Exercise: Please copy out the data again, starting with the line that contains "Where should I" and going on through the end of the data, both ends included. Keep the requests in, multiply every click coordinate in the answers by 2.6 and round to whole numbers with halves going up, and leave the pictures out.

....................

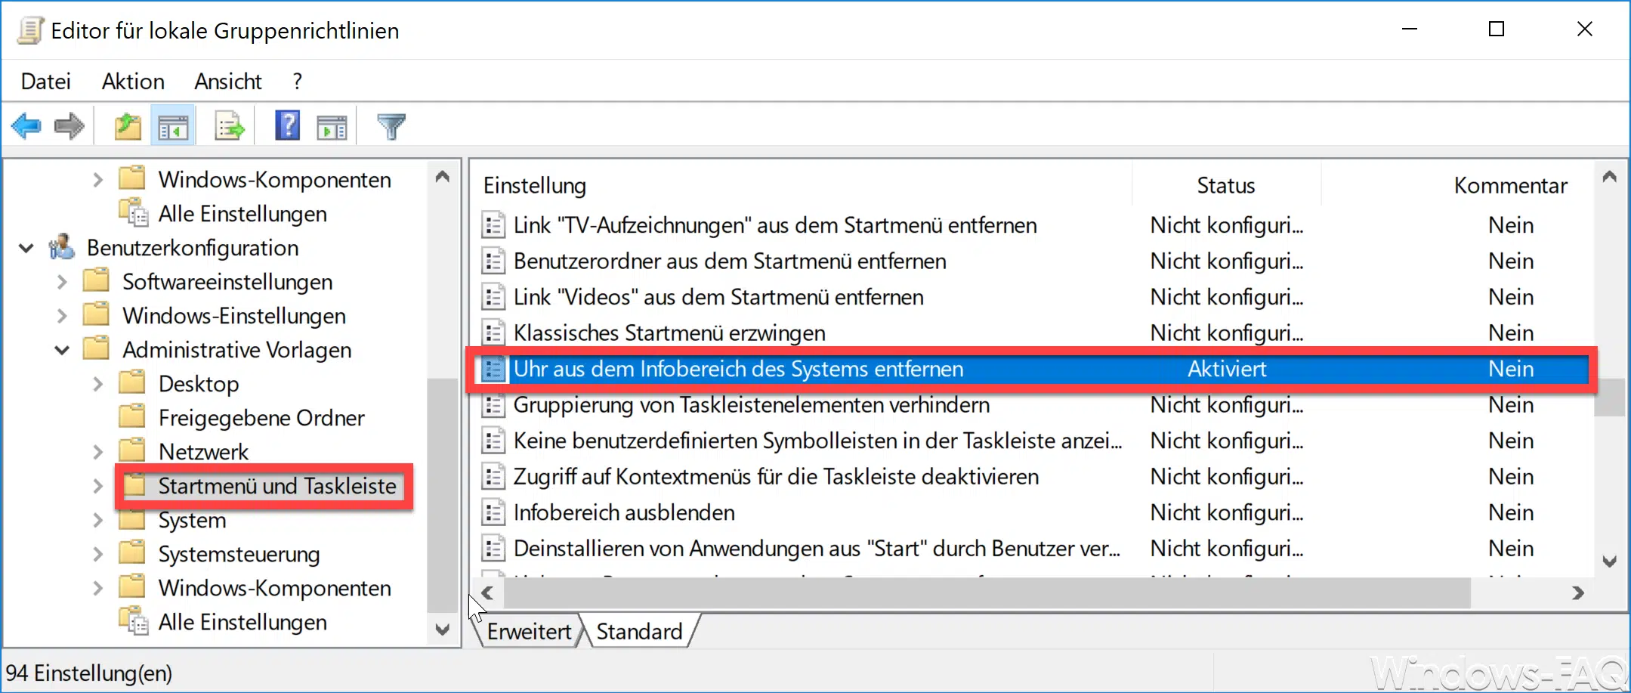
Task: Click the Export list toolbar icon
Action: [229, 127]
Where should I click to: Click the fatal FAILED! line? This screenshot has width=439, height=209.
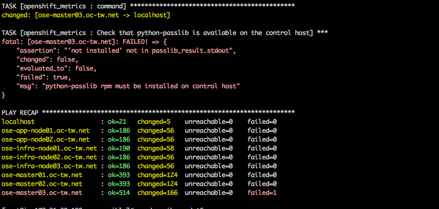click(x=84, y=42)
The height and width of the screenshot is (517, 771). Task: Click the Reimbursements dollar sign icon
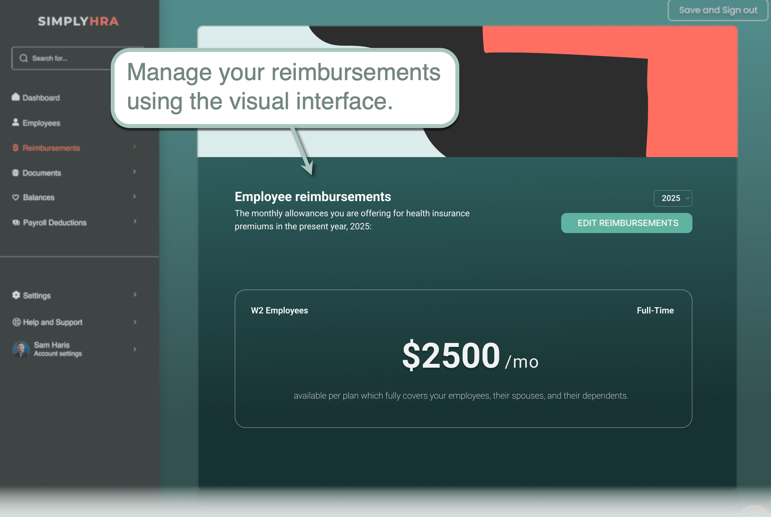[x=16, y=148]
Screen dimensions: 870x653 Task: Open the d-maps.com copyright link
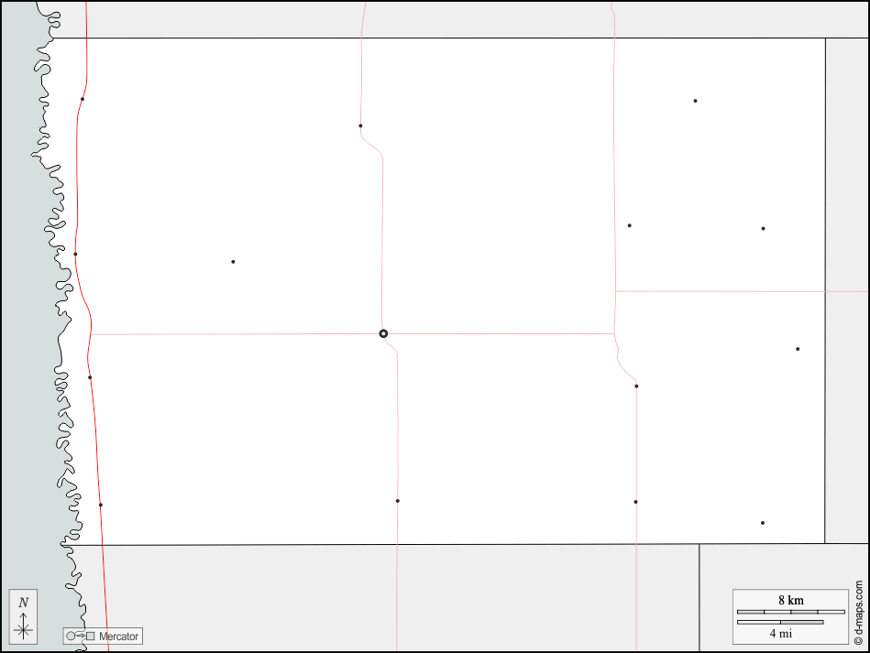pos(859,612)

....................

Solved exercise:
Where should I click to: Click the fatal FAILED! line? This screenshot has width=439, height=209.
click(x=218, y=109)
The height and width of the screenshot is (517, 771). Task: Click the Reimbursements dollar sign icon
[x=42, y=385]
Screen dimensions: 870x653 Task: Open the d-maps.com copyright link
pos(2233,1591)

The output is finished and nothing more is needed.